Nature Human Behaviour ( IF 29.9 ) Pub Date : 2020-12-14 , DOI: 10.1038/s41562-020-00967-9 Simon P Kelly 1, 2, 3 , Elaine A Corbett 2, 3 , Redmond G O'Connell 3
To interact successfully with diverse sensory environments, we must adapt our decision processes to account for time constraints and prior probabilities. The full set of decision-process parameters that undergo such flexible adaptation has proven to be difficult to establish using simplified models that are based on behaviour alone. Here, we utilize well-characterized human neurophysiological signatures of decision formation to construct and constrain a build-to-threshold decision model with multiple build-up (evidence accumulation and urgency) and delay components (pre- and post-decisional). The model indicates that all of these components were adapted in distinct ways and, in several instances, fundamentally differ from the conclusions of conventional diffusion modelling. The neurally informed model outcomes were corroborated by independent neural decision signal observations that were not used in the model’s construction.

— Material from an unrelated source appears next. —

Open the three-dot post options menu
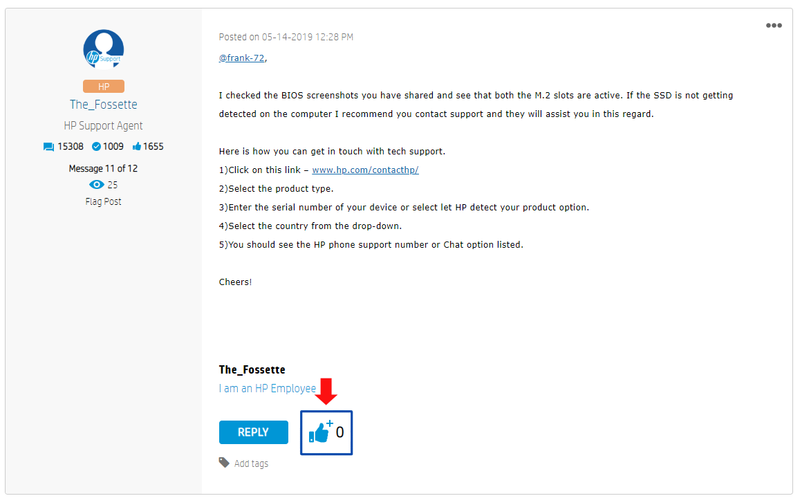The width and height of the screenshot is (800, 501). pos(774,26)
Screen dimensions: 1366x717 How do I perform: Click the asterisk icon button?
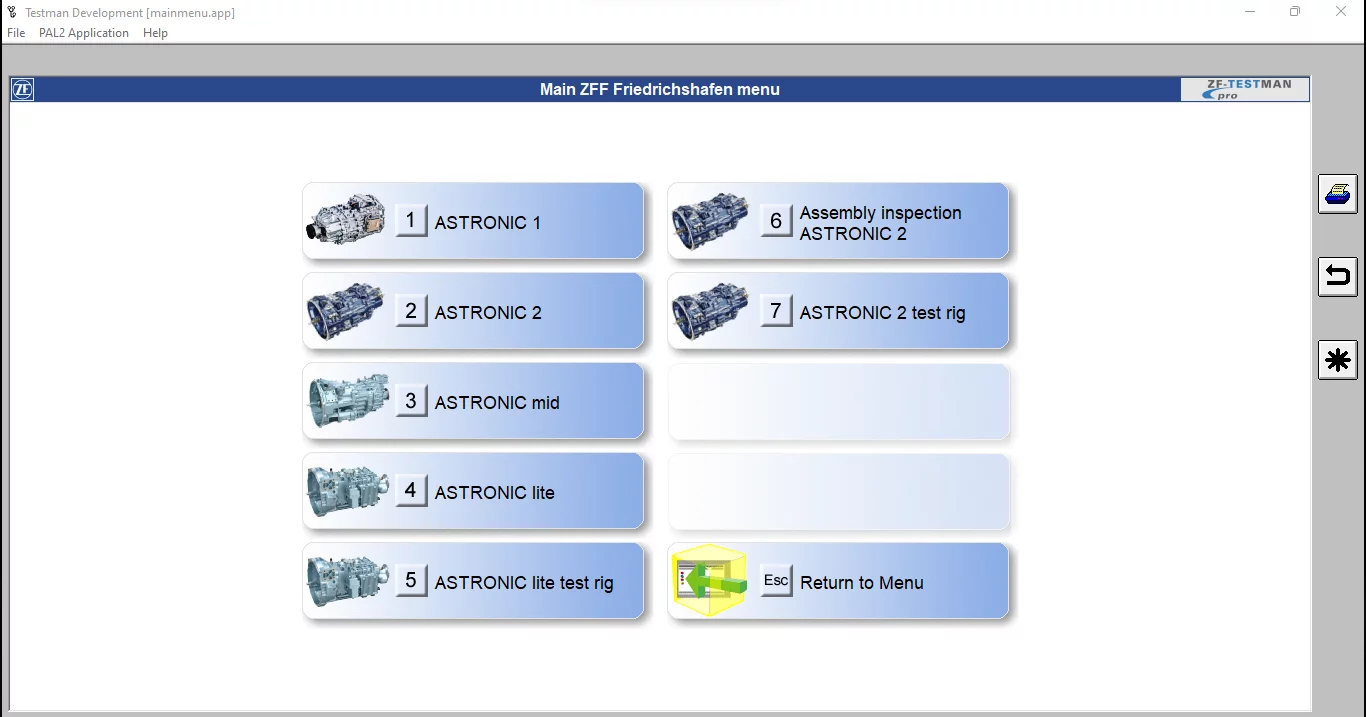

These findings highlight the breadth of decision-process parameters that are amenable to strategic adjustment and the value in leveraging neurophysiological measurements to quantify these adjustments.
中文翻译:
人类先验知觉决策的神经计算机制
为了与不同的感官环境成功交互,我们必须调整我们的决策过程以考虑时间限制和先验概率。事实证明,使用仅基于行为的简化模型很难建立经过如此灵活适应的全套决策过程参数。在这里,我们利用充分表征的人类决策形成的神经生理学特征来构建和约束具有多个构建(证据积累和紧迫性)和延迟组件(决策前和决策后)的构建到阈值决策模型。该模型表明,所有这些组件都以不同的方式进行了调整,并且在某些情况下,与传统扩散建模的结论根本不同。神经信息模型结果得到了模型构建中未使用的独立神经决策信号观察的证实。这些发现突出了可以进行战略调整的决策过程参数的广度,以及利用神经生理学测量来量化这些调整的价值。